Dampak Pemangkasan Anggaran MBG : Kualitas Gizi di Ujung Tanduk
Pemangkasan anggaran Program Makanan Bergizi (MBG) menjadi Rp10.000 per porsi memunculkan kekhawatiran baru. Dengan nominal sekecil itu, mampukah program ini memenuhi kebutuhan gizi anak-anak Indonesia? Di tengah perjuangan mengatasi masalah stunting dan ketimpangan akses pangan, kebijakan ini menjadi perbincangan hangat di berbagai kalangan.
Tantangan Distribusi dan Harga di Daerah Terpencil
Masalah utama yang muncul adalah disparitas harga bahan pokok antara Jawa dan luar Jawa.
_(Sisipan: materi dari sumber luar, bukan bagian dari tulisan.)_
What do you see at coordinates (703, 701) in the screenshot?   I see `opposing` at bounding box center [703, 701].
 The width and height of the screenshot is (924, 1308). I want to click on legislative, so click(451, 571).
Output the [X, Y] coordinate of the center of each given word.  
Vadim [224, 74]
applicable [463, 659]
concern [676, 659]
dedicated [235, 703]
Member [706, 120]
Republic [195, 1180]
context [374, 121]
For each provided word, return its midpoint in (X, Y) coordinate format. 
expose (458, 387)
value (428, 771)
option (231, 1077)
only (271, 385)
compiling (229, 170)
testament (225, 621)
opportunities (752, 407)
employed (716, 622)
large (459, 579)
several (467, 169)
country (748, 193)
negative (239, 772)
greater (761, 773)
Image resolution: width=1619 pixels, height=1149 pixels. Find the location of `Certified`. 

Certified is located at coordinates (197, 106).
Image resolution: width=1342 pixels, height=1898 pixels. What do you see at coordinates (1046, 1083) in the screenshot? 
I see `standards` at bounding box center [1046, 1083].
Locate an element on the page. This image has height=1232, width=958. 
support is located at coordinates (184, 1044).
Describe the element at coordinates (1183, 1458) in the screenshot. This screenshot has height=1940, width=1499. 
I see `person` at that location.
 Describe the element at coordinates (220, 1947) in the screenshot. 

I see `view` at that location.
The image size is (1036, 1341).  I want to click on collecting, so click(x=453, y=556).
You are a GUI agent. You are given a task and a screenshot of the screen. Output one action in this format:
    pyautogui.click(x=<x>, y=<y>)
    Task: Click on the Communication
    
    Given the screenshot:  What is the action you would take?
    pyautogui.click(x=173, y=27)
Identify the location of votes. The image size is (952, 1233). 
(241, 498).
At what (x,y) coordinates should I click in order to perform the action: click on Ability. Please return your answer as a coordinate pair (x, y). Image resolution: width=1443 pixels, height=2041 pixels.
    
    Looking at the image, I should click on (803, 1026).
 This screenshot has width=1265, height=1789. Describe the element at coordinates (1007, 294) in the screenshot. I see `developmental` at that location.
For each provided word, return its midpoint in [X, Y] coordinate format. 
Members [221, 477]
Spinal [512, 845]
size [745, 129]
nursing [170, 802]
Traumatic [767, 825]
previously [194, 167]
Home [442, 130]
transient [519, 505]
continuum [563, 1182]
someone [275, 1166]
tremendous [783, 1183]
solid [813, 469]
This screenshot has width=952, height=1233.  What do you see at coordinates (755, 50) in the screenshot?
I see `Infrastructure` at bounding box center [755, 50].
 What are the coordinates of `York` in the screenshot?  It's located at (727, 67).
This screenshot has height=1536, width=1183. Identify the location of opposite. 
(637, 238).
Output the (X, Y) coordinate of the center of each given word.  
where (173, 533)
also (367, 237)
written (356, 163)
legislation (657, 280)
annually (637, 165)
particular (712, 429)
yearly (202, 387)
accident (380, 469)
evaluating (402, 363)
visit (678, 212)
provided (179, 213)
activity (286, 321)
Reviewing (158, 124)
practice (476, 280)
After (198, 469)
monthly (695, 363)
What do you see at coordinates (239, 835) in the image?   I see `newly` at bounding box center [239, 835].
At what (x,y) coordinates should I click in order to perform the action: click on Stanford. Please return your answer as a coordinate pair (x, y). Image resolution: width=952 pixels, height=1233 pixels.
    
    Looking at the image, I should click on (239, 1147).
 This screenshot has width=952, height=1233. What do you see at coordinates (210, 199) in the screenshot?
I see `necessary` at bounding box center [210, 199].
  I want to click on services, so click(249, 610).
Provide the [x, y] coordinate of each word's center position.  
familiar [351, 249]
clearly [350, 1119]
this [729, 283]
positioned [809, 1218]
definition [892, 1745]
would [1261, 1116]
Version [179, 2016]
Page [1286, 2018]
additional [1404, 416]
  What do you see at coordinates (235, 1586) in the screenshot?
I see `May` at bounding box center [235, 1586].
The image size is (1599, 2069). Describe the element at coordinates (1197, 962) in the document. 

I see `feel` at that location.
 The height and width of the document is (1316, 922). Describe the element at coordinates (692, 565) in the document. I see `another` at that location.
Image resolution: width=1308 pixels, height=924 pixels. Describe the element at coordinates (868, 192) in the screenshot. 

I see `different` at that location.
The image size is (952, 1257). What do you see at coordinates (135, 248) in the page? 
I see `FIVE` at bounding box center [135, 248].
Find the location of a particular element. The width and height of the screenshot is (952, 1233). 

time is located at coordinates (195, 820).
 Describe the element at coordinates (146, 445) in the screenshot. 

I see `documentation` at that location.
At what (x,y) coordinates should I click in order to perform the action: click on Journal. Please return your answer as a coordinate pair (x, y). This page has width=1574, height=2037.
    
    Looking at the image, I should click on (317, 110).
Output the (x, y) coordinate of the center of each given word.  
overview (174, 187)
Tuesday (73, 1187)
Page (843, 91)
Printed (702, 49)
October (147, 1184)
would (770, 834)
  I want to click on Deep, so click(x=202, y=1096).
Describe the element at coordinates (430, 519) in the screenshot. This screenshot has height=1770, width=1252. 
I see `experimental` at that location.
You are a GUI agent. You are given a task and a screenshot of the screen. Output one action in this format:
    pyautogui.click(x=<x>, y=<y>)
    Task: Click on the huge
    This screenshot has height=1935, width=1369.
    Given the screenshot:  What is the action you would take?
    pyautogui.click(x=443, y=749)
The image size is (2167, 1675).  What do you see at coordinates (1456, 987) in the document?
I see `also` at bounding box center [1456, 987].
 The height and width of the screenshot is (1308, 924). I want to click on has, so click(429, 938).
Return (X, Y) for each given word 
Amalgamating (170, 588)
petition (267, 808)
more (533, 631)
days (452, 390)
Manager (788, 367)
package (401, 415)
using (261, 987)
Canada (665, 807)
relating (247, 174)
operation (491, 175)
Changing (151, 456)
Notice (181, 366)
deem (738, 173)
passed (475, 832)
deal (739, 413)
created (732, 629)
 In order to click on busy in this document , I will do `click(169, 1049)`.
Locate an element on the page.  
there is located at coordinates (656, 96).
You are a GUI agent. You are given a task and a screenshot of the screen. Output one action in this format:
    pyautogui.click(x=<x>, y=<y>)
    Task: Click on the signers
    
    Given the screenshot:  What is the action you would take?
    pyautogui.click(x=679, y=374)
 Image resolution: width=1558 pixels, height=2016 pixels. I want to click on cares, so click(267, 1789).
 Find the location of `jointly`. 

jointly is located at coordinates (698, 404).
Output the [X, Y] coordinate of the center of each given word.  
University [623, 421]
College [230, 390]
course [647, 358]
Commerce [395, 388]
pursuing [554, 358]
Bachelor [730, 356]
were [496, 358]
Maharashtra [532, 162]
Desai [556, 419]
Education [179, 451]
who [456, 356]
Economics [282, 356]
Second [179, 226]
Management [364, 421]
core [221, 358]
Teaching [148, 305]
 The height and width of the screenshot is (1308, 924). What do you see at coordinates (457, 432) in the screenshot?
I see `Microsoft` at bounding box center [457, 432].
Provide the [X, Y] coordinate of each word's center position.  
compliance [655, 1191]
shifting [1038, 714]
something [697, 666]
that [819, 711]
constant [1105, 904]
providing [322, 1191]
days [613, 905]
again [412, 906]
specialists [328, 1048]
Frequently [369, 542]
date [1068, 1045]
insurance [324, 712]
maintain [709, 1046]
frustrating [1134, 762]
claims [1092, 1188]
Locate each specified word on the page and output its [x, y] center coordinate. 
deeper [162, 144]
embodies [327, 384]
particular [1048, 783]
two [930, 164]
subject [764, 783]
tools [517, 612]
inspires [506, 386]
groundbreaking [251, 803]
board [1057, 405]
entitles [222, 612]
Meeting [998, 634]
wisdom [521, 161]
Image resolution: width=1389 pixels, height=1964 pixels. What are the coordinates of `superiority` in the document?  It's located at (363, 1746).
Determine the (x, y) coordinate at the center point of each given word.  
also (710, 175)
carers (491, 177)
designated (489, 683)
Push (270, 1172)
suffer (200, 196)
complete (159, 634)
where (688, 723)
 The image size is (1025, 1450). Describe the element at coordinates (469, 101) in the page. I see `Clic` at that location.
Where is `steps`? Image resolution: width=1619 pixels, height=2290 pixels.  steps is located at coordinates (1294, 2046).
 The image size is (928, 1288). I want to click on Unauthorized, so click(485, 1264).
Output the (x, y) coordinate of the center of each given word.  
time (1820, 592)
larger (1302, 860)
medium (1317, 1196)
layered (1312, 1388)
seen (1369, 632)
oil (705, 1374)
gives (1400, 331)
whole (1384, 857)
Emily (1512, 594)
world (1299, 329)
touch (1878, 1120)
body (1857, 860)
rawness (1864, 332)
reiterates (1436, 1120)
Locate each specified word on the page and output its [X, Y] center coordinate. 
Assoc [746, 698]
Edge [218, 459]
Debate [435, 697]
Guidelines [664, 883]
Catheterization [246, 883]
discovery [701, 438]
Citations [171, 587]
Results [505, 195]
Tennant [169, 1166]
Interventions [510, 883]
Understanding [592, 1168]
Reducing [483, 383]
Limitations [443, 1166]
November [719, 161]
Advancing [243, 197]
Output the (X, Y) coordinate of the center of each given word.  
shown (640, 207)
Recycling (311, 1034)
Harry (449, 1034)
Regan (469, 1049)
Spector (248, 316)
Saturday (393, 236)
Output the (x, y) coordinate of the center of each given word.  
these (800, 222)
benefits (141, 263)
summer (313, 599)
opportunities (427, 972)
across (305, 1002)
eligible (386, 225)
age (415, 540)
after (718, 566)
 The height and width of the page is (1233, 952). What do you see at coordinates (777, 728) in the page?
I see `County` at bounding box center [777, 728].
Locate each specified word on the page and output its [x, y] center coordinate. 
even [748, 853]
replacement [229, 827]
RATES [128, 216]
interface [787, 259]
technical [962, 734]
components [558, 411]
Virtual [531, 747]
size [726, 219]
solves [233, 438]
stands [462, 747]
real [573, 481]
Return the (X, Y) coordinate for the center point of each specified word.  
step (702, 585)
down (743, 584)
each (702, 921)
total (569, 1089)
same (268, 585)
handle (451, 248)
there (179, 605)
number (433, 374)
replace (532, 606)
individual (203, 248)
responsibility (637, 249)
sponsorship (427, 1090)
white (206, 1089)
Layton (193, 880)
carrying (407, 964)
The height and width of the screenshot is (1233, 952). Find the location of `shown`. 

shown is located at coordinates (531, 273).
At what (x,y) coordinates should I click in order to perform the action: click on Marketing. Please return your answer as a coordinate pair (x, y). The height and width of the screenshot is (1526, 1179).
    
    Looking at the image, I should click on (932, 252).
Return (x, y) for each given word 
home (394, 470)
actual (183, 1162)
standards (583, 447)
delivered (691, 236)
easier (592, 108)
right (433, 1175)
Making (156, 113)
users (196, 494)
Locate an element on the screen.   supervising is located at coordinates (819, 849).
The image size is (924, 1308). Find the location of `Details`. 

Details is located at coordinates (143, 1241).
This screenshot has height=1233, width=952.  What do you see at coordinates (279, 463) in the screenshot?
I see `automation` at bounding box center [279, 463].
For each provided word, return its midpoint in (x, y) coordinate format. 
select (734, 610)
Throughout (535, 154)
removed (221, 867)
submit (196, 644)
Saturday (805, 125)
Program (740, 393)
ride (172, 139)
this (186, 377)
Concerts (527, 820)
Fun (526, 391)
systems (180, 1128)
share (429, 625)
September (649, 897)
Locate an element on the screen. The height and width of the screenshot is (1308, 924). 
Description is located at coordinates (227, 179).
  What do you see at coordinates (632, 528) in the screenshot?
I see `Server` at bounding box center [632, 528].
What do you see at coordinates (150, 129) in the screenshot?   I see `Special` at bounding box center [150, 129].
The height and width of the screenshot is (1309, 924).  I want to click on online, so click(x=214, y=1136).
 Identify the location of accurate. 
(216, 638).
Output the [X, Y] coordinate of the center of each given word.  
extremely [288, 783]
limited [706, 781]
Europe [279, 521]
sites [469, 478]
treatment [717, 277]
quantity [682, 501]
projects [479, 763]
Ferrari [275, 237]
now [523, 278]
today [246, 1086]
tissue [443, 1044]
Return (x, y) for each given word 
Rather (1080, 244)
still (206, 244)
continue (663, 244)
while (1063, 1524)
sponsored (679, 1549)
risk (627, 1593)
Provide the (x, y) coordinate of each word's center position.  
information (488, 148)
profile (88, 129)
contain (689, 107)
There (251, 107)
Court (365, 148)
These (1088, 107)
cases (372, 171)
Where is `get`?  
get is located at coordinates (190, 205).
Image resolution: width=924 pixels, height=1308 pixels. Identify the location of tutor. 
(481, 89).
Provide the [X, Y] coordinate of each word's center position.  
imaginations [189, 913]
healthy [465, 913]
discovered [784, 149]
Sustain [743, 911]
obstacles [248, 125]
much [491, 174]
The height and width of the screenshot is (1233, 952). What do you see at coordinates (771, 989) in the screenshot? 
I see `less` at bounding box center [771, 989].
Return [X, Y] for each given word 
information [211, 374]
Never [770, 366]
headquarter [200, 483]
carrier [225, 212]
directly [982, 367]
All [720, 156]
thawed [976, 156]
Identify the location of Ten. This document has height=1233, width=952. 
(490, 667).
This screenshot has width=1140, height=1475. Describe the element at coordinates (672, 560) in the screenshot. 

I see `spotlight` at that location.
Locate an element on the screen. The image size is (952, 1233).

Bhima Yudhistira, Direktur Eksekutif Celios, menjelaskan bahwa daerah seperti Papua, Maluku, dan Nusa Tenggara menghadapi tantangan logistik yang kompleks.
“Biaya logistik dan distribusi di luar Jawa jauh lebih tinggi, sehingga alokasi Rp10.000 per porsi hampir mustahil mencukupi kebutuhan gizi anak-anak,” katanya.
Bhima menambahkan, beban lain seperti biaya pengawasan dan birokrasi semakin menyulitkan pengelolaan anggaran. Kondisi ini menciptakan jurang ketimpangan gizi yang dikhawatirkan semakin melebar, terutama di wilayah terpencil.
Untuk mengatasi masalah ini, Bhima menyarankan pemerintah memulai program dengan anggaran yang lebih realistis, yaitu Rp15.000 hingga Rp20.000 per porsi, fokus pada daerah 3T (tertinggal, terdepan, terluar).
Data menunjukkan bahwa 44.282 sekolah dasar berada di wilayah-wilayah prioritas ini, mencakup sekitar 30% dari total SD di Indonesia. Dengan cara ini, dampak program dapat terasa nyata di daerah-daerah yang paling membutuhkan.
Kreativitas di Tengah Keterbatasan Anggaran
Media Wahyudi Askar, Direktur Kebijakan Publik Celios, mengusulkan pendekatan kreatif untuk mengatasi tantangan anggaran. Salah satu langkah strategis adalah membatasi penerima manfaat hanya pada anak-anak dari keluarga miskin atau wilayah dengan prevalensi stunting tinggi.
“Daripada menurunkan kualitas makanan, lebih baik fokus pada kelompok yang benar-benar membutuhkan,” tegasnya.
Selain itu, kolaborasi dengan sektor swasta menjadi opsi menarik. Produsen bahan pokok dan pengusaha makanan bisa dilibatkan untuk menyediakan bahan berkualitas dengan harga bersubsidi. Pengelolaan berbasis komunitas, seperti dapur umum yang melibatkan warga lokal, juga dapat memangkas biaya operasional sekaligus memperkuat rasa kebersamaan masyarakat.
Transparansi: Kunci Keberhasilan Program
Di tengah anggaran yang terbatas, efektivitas pengawasan menjadi sangat penting. Pemerintah perlu memastikan setiap rupiah yang dialokasikan benar-benar sampai ke penerima manfaat. Pelaporan berbasis digital yang dapat diakses publik menjadi salah satu solusi untuk memastikan transparansi dan akuntabilitas.
Melangkah ke Depan: Program untuk Masa Depan Bangsa
Program MBG lebih dari sekadar angka dalam anggaran; ini adalah upaya nyata untuk menciptakan generasi yang sehat dan produktif. Di tengah berbagai keterbatasan, inovasi, kolaborasi, dan pengelolaan yang transparan adalah kunci untuk menjaga visi besar ini tetap hidup. Penurunan anggaran harus menjadi tantangan untuk berbuat lebih baik, bukan alasan untuk menyerah pada kualitas hidup anak-anak Indonesia.